(Collected data)
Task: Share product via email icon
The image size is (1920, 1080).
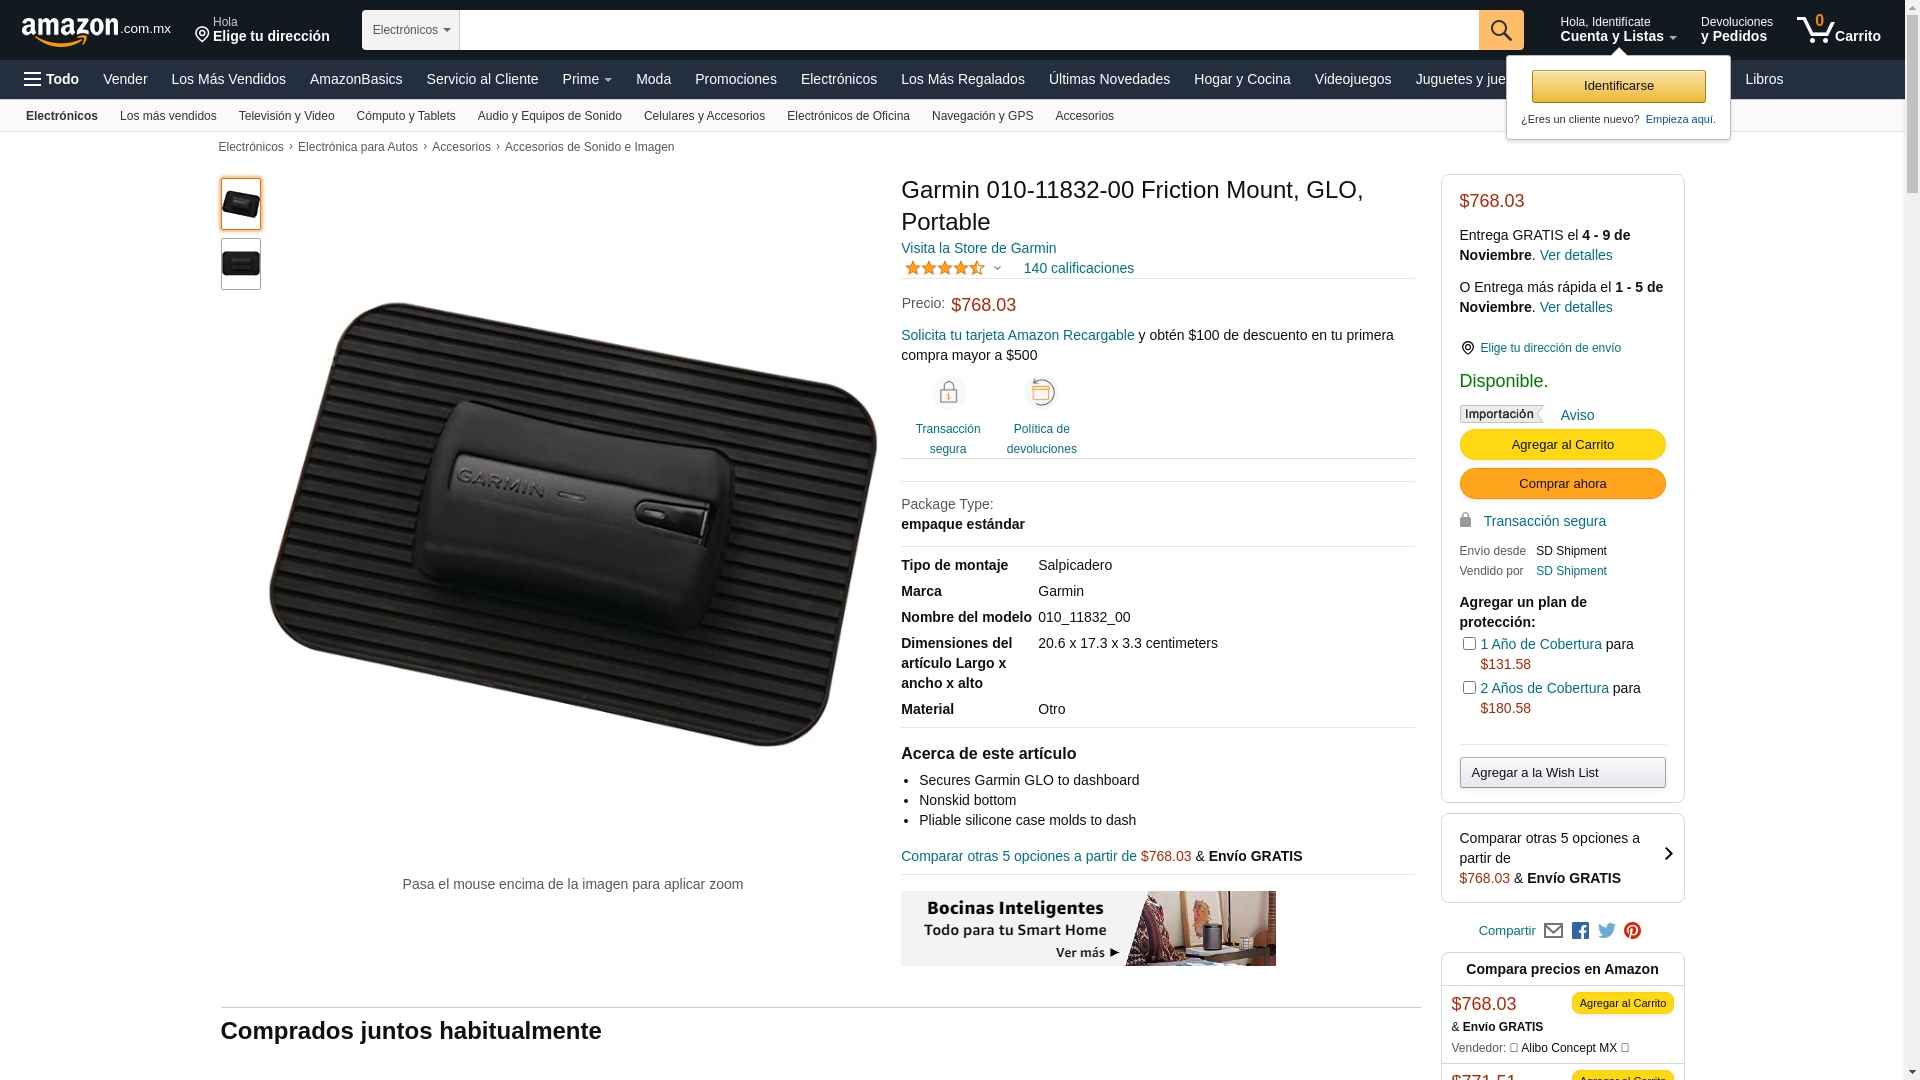Action: pyautogui.click(x=1553, y=931)
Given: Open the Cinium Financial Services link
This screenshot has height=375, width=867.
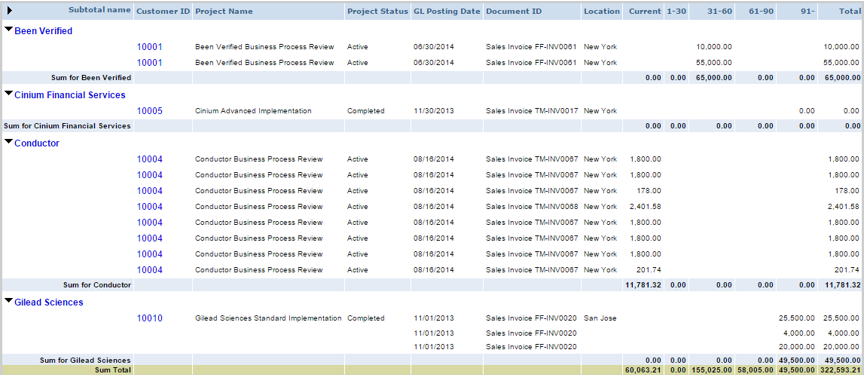Looking at the screenshot, I should [x=70, y=95].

▶ Exercise
Output the records exactly, pictures excluded.

▶ Solution to the exercise
Task: Share product via email icon
The image size is (1920, 1080).
Action: pyautogui.click(x=1553, y=931)
Given: Open the Cinium Financial Services link
This screenshot has height=375, width=867.
Looking at the screenshot, I should [x=70, y=95].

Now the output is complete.